Machine learning systems, particularly those involving DNNs, are exceptionally adept at detecting patterns in data. Yet, their results are only as valid as the data and assumptions they are built upon.
These models often fail to address confounding variables, overfit to biased datasets, and lack causal mechanisms for their claims. For example, studies claiming to infer criminality or sexual orientation from facial features base their conclusions on datasets that may reflect societal biases rather than inherent traits. A notable example includes training data scraped from social media, laden with cultural and contextual biases.
Resurgence of a pseudoscience
A recent surge of deep learning-based studies have claimed the ability to predict unobservable latent character traits, including homosexuality, political ideology, and criminality, from photographs of human faces or other records of outward appearance,” write the authors, before giving a few recent examples. “In response, government and industry actors have adapted such methods into technologies deployed on the public in the form of products such as Faception, Hirevue, and Turnitin.”
Take, for instance, one recent study supporting the ability of algorithms to detect whether someone is homosexual simply by looking at their face. The reasoning in this approach is circular: the gender-prototypical facial morphology is predefined by the same measures as utilized in the original sexuality classification task, the authors of the new research explain.
The problem of cofounding factors is also well-illustrated with this example. The authors of the homosexuality physiognomy study told participants (college students) to keep their chin perfectly straight at 90 degrees. “It might be ventured that the average 19-year-old falls short of a perfectly calibrated proprioceptive sensibility of a 90 [degree] chin-to-body angle,” quip Mel Andrews, Andrew Smart, and Abeba Birhane, the authors of the new study.
Moreover, these technologies pose existential risks to marginalized communities. Studies claiming to identify sexual orientation or gender from facial features could be weaponized in regions where LGBTQ+ identities are criminalized. Despite claims by researchers that these tools are meant as warnings, their very existence enables opportunistic actors to exploit them.

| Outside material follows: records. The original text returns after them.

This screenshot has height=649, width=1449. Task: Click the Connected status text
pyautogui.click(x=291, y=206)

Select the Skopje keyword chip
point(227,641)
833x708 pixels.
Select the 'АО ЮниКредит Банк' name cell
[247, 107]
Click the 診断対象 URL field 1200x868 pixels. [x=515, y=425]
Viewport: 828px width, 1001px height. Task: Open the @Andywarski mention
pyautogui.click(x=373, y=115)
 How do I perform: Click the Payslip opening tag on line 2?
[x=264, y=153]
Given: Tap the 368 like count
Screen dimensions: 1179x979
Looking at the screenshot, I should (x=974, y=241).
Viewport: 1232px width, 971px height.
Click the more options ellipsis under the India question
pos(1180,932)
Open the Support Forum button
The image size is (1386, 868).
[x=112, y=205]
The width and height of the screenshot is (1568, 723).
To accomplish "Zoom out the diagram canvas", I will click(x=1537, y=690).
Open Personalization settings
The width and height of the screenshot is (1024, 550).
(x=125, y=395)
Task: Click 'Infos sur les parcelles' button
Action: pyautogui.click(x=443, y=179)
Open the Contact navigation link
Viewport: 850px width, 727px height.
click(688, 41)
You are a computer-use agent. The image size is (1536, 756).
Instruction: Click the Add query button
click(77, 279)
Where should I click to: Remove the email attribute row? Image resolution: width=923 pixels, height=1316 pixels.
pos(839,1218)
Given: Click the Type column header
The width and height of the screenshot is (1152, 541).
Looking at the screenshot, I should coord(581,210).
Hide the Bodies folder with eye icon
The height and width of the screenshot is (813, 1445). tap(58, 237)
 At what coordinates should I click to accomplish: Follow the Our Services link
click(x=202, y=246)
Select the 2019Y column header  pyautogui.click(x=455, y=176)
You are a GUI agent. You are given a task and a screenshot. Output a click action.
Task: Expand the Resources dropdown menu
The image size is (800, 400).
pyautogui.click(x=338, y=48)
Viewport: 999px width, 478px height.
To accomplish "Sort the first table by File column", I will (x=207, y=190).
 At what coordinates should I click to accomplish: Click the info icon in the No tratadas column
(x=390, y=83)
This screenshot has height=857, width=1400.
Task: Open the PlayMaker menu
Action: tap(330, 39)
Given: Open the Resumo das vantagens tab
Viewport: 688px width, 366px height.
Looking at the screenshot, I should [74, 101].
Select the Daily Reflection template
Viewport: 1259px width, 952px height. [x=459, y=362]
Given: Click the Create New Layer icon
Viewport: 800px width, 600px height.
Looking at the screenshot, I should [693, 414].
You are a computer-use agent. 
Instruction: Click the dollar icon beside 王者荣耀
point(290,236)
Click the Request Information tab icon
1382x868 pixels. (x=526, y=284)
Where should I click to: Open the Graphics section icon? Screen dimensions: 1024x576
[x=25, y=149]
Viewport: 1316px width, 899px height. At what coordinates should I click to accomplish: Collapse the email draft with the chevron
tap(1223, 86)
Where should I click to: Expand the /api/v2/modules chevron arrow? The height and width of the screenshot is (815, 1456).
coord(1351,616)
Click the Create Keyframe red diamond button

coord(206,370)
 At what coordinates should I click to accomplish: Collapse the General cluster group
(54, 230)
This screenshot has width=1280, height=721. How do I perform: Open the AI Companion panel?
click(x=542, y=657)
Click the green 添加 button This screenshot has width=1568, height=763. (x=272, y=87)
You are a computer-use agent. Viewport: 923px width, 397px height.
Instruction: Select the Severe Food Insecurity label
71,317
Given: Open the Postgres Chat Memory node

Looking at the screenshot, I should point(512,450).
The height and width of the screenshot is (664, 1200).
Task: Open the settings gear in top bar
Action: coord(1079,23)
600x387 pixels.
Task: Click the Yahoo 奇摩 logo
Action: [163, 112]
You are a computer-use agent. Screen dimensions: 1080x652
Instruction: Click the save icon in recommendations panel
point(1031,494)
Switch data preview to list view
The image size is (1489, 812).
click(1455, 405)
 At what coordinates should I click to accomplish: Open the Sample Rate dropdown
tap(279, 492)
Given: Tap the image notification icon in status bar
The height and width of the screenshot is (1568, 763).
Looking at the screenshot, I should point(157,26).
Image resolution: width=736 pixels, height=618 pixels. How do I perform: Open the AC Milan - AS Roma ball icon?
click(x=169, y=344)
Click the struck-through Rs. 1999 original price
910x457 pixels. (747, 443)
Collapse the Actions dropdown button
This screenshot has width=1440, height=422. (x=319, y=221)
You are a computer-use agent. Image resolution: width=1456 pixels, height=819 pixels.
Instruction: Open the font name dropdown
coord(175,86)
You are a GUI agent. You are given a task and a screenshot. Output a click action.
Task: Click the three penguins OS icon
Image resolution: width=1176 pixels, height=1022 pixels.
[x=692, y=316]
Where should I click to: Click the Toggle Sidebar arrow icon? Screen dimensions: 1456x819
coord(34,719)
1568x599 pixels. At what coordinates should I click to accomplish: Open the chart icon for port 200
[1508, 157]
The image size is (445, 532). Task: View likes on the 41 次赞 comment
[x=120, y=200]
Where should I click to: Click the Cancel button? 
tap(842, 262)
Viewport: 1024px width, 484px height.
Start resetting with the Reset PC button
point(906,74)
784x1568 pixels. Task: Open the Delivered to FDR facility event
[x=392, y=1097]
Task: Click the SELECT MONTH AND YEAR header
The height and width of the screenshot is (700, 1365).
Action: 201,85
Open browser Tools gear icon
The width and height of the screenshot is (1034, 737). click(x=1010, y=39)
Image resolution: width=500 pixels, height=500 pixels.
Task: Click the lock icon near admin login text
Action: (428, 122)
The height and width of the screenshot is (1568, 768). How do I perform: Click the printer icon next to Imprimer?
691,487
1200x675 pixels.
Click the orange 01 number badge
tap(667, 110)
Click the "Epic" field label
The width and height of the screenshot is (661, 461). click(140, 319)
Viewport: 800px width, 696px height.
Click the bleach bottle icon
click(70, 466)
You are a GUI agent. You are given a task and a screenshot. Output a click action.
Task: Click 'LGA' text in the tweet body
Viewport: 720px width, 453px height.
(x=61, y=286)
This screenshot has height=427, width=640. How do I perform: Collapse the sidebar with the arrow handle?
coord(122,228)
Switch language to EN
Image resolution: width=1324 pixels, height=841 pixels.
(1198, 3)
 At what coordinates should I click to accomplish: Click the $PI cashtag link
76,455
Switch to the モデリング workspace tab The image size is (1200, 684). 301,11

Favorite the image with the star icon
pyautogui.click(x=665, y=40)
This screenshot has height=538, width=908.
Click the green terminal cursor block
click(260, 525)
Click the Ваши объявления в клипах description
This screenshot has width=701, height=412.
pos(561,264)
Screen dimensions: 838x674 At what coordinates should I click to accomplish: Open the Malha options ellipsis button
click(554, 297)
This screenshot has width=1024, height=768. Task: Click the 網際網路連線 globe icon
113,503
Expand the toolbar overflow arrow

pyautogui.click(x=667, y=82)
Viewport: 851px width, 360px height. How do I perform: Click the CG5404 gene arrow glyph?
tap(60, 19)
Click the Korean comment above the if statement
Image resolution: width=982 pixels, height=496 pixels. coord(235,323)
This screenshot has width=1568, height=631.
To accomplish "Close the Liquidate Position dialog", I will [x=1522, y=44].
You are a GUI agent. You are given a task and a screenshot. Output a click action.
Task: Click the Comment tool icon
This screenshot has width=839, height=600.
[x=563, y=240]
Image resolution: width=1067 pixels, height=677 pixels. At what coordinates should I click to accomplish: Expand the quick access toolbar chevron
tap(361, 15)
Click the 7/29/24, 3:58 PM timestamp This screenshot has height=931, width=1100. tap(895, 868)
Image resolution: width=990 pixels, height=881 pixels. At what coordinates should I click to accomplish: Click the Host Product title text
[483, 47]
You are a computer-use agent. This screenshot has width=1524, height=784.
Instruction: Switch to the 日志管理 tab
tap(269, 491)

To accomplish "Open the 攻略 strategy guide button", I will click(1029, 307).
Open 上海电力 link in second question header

AI-powered physiognomy can be very dangerous
The pseudoscientific framework of physiognomy laid a foundation for systemic racism, influencing fields like anthropology, criminology, and eugenics. These biases were embedded into societal structures and used to justify slavery, segregation, and colonialism. While physiognomy has been debunked as junk science, its legacy persists — and this is apparent in the new wave of AI physiognomy studies.
We already know that AI datasets are often biased and this can induce misleading responses. The coupling of AI and physiognomy risks perpetuating and amplifying biases by using flawed and pseudoscientific principles to make judgments about individuals based on their appearance.
AI systems trained on biased datasets can inherit societal stereotypes, leading to discriminatory outcomes in areas like hiring, policing, and social services. For instance, it’s not hard to see how an algorithm claiming to detect whether someone is gay could be weaponized.
This issue is compounded by the culture of ML itself. A focus on rapid innovation, minimal peer review, and the commodification of research outputs creates an environment where flawed methodologies can thrive. Whereas most sciences emphasize demonstrable domain expertise and rigorous peer evaluation, ML research often bypasses these safeguards.
The reanimation of physiognomy serves as a cautionary tale of what happens when technology is wielded without accountability. It’s a reminder that progress in science is measured not just by what we can achieve, but by the wisdom with which we achieve it.
This is far from just a hypothetical problem. Its effects are already happening now.
“Authoritarian governments already actively use such technologies to suppress dissent and repress human rights,” the authors conclude.